# [PROMPT]
Reproduce the data verbatim from its first line up to and including the line with "(707, 366).".
________________________________________
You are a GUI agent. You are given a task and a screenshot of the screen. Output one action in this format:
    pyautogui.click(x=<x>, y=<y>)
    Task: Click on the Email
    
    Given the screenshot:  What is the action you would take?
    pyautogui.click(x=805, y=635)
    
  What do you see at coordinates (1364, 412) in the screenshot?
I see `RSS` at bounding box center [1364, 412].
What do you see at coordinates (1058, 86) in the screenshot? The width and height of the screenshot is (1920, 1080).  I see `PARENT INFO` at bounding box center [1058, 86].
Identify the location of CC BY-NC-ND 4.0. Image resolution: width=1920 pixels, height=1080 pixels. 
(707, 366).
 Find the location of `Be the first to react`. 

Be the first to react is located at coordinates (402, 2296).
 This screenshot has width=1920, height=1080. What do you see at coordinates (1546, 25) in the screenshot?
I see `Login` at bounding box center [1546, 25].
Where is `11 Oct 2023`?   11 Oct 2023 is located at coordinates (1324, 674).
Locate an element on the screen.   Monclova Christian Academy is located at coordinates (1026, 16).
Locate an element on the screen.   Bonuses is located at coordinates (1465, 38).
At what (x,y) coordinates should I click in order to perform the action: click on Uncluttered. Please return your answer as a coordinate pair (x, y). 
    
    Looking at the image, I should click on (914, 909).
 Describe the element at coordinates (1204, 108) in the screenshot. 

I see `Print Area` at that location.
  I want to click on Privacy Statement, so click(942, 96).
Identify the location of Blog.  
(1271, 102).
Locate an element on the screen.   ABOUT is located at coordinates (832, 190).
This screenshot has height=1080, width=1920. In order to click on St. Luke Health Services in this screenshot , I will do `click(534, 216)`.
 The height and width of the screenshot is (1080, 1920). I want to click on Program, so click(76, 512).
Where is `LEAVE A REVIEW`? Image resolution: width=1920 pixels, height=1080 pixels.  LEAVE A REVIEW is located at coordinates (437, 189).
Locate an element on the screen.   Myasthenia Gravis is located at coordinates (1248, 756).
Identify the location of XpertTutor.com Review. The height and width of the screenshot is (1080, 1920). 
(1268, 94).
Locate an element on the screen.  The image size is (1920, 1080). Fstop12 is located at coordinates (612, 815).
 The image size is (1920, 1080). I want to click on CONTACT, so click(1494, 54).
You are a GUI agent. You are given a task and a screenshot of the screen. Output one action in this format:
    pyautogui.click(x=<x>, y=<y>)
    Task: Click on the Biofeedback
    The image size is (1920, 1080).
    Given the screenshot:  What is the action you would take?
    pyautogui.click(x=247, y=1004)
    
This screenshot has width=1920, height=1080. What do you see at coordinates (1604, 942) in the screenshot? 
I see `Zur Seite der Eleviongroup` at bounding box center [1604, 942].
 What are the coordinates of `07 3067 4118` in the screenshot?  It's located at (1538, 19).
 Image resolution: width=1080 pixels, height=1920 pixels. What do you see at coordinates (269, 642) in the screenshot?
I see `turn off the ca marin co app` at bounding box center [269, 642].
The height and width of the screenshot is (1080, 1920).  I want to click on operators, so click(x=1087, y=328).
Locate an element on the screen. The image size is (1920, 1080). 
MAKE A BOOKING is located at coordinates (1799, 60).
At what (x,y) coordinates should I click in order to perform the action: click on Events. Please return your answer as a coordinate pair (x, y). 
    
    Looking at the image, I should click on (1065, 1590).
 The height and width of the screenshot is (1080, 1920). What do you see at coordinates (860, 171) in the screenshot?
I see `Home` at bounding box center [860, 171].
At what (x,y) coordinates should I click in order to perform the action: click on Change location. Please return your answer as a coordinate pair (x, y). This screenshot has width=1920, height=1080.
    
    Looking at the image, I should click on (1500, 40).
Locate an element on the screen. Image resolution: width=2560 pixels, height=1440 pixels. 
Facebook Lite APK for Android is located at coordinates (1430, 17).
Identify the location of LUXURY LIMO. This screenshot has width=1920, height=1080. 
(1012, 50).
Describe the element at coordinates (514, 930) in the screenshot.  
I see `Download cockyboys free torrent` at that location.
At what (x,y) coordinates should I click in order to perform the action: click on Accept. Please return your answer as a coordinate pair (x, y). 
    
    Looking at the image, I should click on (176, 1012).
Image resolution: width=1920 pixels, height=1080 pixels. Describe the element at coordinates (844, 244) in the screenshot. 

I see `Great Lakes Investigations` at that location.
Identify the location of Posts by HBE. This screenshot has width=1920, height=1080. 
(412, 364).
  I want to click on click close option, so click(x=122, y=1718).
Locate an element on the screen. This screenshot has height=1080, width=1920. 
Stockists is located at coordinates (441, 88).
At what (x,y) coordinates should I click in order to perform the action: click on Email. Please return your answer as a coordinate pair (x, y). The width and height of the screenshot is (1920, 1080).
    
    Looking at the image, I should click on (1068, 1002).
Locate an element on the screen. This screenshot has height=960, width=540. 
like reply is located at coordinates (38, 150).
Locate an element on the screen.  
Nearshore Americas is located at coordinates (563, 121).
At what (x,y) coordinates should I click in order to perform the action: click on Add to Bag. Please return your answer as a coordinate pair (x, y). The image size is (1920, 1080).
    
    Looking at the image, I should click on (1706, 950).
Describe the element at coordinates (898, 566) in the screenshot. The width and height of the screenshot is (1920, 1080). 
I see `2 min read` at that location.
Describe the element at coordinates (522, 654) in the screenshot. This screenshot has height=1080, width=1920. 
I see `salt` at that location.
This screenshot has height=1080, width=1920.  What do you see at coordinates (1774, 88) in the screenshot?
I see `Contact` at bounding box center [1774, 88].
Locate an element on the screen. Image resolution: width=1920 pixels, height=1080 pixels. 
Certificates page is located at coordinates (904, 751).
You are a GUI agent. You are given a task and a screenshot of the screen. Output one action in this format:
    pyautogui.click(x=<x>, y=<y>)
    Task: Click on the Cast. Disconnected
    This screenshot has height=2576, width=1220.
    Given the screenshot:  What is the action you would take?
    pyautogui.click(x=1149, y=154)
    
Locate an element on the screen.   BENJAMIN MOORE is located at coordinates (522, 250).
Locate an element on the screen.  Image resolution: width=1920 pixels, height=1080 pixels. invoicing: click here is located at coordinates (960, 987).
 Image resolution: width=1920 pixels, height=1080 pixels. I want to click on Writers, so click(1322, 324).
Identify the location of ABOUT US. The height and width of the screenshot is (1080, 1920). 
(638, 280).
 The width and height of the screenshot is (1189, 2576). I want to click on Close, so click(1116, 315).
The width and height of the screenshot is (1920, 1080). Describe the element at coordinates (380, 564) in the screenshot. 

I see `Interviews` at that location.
________________________________________
# [RESULT FOR THIS TASK]
You are a GUI agent. You are given a task and a screenshot of the screen. Output one action in this format:
    pyautogui.click(x=<x>, y=<y>)
    Task: Click on the Email
    
    Given the screenshot:  What is the action you would take?
    pyautogui.click(x=805, y=635)
    
  What do you see at coordinates (1364, 412) in the screenshot?
I see `RSS` at bounding box center [1364, 412].
What do you see at coordinates (1058, 86) in the screenshot? The width and height of the screenshot is (1920, 1080).  I see `PARENT INFO` at bounding box center [1058, 86].
Identify the location of CC BY-NC-ND 4.0. Image resolution: width=1920 pixels, height=1080 pixels. 
(707, 366).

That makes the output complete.